Other examples with similar characteristics would be Timeseries Forecasting on many different time-series. Could be sensor data, stock tickers or whatever.

* Better to use a robust analog such as Median Absolute Distance.

jononor · on Dec 3, 2020

Basic Anomaly Detection can be done with no support from the database (example: https://towardsdatascience.com/anomaly-detection-with-sql-77...).

But more effective (but still rather simple) models, like using Malahobis Distance, or kNearestNeighbours distance is harder to do efficiently.

One rather mature project for doing ML integrated in SQL databases is Apache Madlib.
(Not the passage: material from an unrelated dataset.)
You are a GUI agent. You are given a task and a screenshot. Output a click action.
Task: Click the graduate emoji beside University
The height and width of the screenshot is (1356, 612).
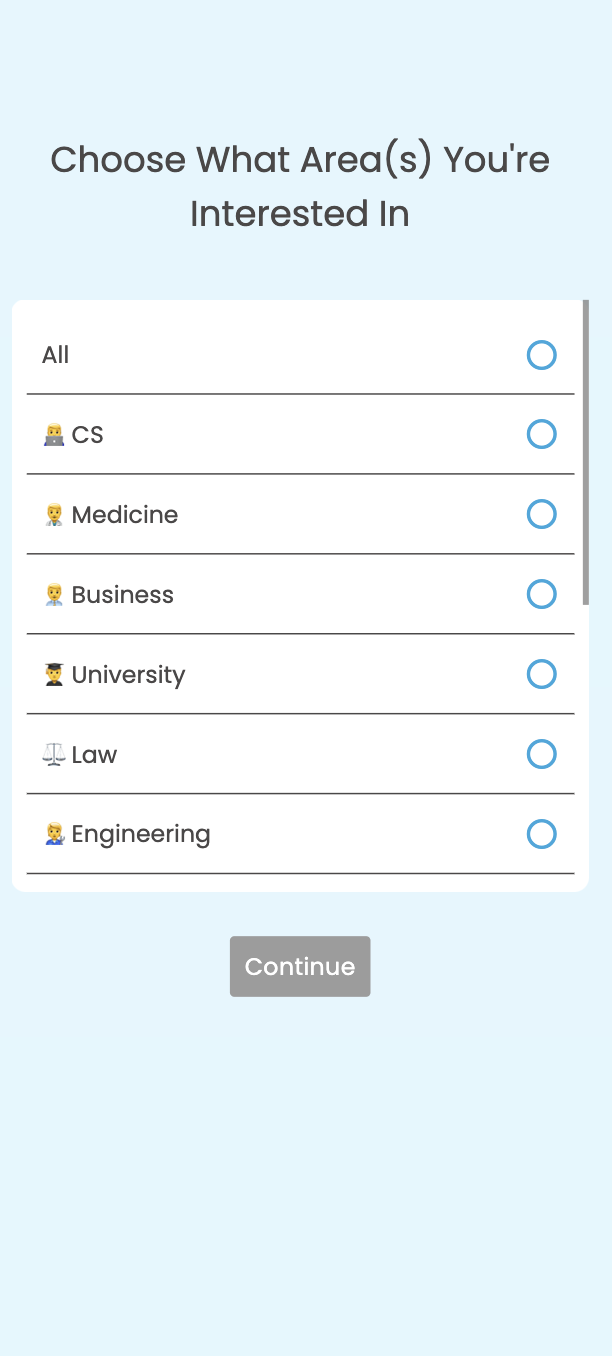(x=54, y=675)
It has been around since 2015. https://madlib.apache.org/

TuringNYC · on Dec 3, 2020

On more thing: easy ingress-egreess for DB <---> Model w/o resorting to networks, encodings, decodings, etc.

marco_craveiro · on Dec 3, 2020

I'm sure someone will create a PostgreSQL extension for this... :-)

nickmancol · on Dec 3, 2020

Check http://madlib.apache.org/

tasubotadas · on Dec 3, 2020

When you think that people couldn't come up with a worse abomination than PL/SQL, here they are.

karsinkk · on Dec 3, 2020

I don't want to start a flame war, but what's wrong with PL/SQL?, I'm genuinely curious.

tasubotadas · on Dec 5, 2020

It's a procedural programming language (in a lot of ways similar to Pascal) that try to pretend to be SQL.

There is no advequate tooling and all you get is a horrible SQL Developer.

It means that you won't have a debugger, you won't have unit tests, you won't have profilers.

Debugging it is a pain in the ass. Even setting up the environment for work is pain in the ass because setting up Oracle server is pain in the ass.

Ecosystem is non-existant.

If somebody wants to write business logic using it, why not use a normal language like Java or C#?

In general, having business logic inside the database is almost always universally a bad idea.